Removing trailing / starting newlines with sed, awk, tr, and friends

Question

I would like to remove all of the empty lines from a file, but only when they are at the end/start of a file (that is, if there are no non-empty lines before them, at the start;

Answer 1

As mentioned in another answer, tac is part of coreutils, and reverses a file. Combining the idea of doing it twice with the fact that command substitution will strip trailing new lines, we get

echo "$(echo "$(tac "$filename")" | tac)"

which doesn't depend on sed. You can use echo -n to strip the remaining trailing newline off.

Answer 2

Using bash

$ filecontent=$(<file)
$ echo "${filecontent/$'\n'}"

Answer 3

For an efficient non-recursive version of the trailing newlines strip (including "white" characters) I've developed this sed script.

sed -n '/^[[:space:]]*$/ !{x;/\n/{s/^\n//;p;s/.*//;};x;p;}; /^[[:space:]]*$/H'

It uses the hold buffer to store all blank lines and prints them only after it finds a non-blank line. Should someone want only the newlines, it's enough to get rid of the two [[:space:]]* parts:

sed -n '/^$/ !{x;/\n/{s/^\n//;p;s/.*//;};x;p;}; /^$/H'

I've tried a simple performance comparison with the well-known recursive script

sed -e :a -e '/^\n*$/{$d;N;};/\n$/ba'

on a 3MB file with 1MB of random blank lines around a random base64 text.

shuf -re 1 2 3 | tr -d "\n" | tr 123 " \t\n" | dd bs=1 count=1M > bigfile
base64 </dev/urandom | dd bs=1 count=1M >> bigfile
shuf -re 1 2 3 | tr -d "\n" | tr 123 " \t\n" | dd bs=1 count=1M >> bigfile

The streaming script took roughly 0.5 second to complete, the recursive didn't end after 15 minutes. Win :)

For completeness sake of the answer, the leading lines stripping sed script is already streaming fine. Use the most suitable for you.

sed '/[^[:blank:]]/,$!d'
sed '/./,$!d'

Answer 4

Here's an awk version that removes trailing blank lines (both empty lines and lines consisting of nothing but white space).

It is memory efficient; it does not read the entire file into memory.

awk '/^[[:space:]]*$/ {b=b $0 "\n"; next;} {printf "%s",b; b=""; print;}'

The b variable buffers up the blank lines; they get printed when a non-blank line is encountered. When EOF is encountered, they don't get printed.
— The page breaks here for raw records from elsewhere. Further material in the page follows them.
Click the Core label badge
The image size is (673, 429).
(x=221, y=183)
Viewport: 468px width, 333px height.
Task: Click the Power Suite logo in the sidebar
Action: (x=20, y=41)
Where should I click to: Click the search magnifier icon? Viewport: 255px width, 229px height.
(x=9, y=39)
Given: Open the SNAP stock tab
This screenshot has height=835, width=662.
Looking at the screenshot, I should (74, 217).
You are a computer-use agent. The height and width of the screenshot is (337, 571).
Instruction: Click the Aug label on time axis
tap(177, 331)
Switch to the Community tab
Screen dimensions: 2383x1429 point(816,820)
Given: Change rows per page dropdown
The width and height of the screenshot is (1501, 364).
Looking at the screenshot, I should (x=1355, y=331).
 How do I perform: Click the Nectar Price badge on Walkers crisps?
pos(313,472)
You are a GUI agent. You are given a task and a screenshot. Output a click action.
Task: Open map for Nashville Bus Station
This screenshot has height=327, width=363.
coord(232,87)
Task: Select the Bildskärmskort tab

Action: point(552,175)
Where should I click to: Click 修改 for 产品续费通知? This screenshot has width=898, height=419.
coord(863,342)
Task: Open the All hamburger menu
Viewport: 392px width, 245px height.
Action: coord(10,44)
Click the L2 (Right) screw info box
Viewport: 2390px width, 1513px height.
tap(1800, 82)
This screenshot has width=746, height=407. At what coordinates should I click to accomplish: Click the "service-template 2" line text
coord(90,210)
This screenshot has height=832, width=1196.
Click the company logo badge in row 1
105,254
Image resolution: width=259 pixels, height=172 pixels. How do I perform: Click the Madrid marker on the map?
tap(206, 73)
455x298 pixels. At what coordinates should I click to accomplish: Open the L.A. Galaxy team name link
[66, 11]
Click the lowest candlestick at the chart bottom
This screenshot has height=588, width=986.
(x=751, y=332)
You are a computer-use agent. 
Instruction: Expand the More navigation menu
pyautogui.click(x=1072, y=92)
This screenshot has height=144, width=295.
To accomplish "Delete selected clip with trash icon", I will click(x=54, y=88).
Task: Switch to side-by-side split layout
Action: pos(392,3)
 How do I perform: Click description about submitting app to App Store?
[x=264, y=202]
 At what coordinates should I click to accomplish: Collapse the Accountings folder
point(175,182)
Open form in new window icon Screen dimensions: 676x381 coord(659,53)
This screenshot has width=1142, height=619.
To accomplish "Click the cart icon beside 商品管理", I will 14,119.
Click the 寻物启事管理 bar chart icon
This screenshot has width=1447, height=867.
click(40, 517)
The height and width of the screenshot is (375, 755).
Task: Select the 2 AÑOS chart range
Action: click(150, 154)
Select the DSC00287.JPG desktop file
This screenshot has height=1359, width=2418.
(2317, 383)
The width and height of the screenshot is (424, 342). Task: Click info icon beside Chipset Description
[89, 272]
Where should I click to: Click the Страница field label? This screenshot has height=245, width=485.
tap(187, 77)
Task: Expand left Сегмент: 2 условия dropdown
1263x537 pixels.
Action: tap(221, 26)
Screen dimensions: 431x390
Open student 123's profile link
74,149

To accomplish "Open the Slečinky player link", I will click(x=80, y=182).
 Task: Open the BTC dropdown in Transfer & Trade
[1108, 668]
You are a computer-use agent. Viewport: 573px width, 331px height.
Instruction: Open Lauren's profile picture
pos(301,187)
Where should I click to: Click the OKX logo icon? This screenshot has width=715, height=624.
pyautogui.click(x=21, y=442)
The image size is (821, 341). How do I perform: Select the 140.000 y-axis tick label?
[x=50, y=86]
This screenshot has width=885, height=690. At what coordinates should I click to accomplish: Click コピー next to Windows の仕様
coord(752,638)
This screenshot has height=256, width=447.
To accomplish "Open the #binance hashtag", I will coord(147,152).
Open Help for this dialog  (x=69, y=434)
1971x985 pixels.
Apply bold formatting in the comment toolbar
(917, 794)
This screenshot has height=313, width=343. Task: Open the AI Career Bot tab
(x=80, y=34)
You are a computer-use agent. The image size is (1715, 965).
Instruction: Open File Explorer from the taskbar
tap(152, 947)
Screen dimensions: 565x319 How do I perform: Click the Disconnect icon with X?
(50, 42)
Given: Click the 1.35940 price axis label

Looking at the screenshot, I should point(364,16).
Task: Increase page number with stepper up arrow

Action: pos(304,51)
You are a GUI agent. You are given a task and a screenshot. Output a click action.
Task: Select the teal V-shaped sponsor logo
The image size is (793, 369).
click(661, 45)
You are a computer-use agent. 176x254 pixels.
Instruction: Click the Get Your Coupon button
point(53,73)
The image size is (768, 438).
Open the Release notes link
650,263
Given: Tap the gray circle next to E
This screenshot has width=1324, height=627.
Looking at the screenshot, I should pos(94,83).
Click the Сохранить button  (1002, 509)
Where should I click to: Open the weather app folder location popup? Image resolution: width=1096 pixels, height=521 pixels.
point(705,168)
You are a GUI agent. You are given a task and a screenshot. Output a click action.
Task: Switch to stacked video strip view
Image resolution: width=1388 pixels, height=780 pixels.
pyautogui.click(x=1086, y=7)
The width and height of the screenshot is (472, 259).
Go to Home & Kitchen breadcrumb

That's how it works.

If using gnu awk, [[:space:]] can be replaced with \s. (See full list of gawk-specific Regexp Operators.)

If you want to remove only those trailing lines that are empty, see @AndyMortimer's answer.

Answer 5

From Useful one-line scripts for sed:

# Delete all leading blank lines at top of file (only).
sed '/./,$!d' file

# Delete all trailing blank lines at end of file (only).
sed -e :a -e '/^\n*$/{$d;N;};/\n$/ba' file

Therefore, to remove both leading and trailing blank lines from a file, you can combine the above commands into:

sed -e :a -e '/./,$!d;/^\n*$/{$d;N;};/\n$/ba' file

Answer 6

A bash solution.

Note: Only useful if the file is small enough to be read into memory at once.

[[ $(<file) =~ ^$'\n'*(.*)$ ]] && echo "${BASH_REMATCH[1]}"

• $(<file) reads the entire file and trims trailing newlines, because command substitution ($(....)) implicitly does that.
• =~ is bash's regular-expression matching operator, and =~ ^$'\n'*(.*)$ optionally matches any leading newlines (greedily), and captures whatever comes after. Note the potentially confusing $'\n', which inserts a literal newline using ANSI C quoting, because escape sequence \n is not supported.
• Note that this particular regex always matches, so the command after && is always executed.
• Special array variable BASH_REMATCH rematch contains the results of the most recent regex match, and array element [1] contains what the (first and only) parenthesized subexpression (capture group) captured, which is the input string with any leading newlines stripped. The net effect is that ${BASH_REMATCH[1]} contains the input file content with both leading and trailing newlines stripped.
• Note that printing with echo adds a single trailing newline. If you want to avoid that, use echo -n instead (or use the more portable printf '%s').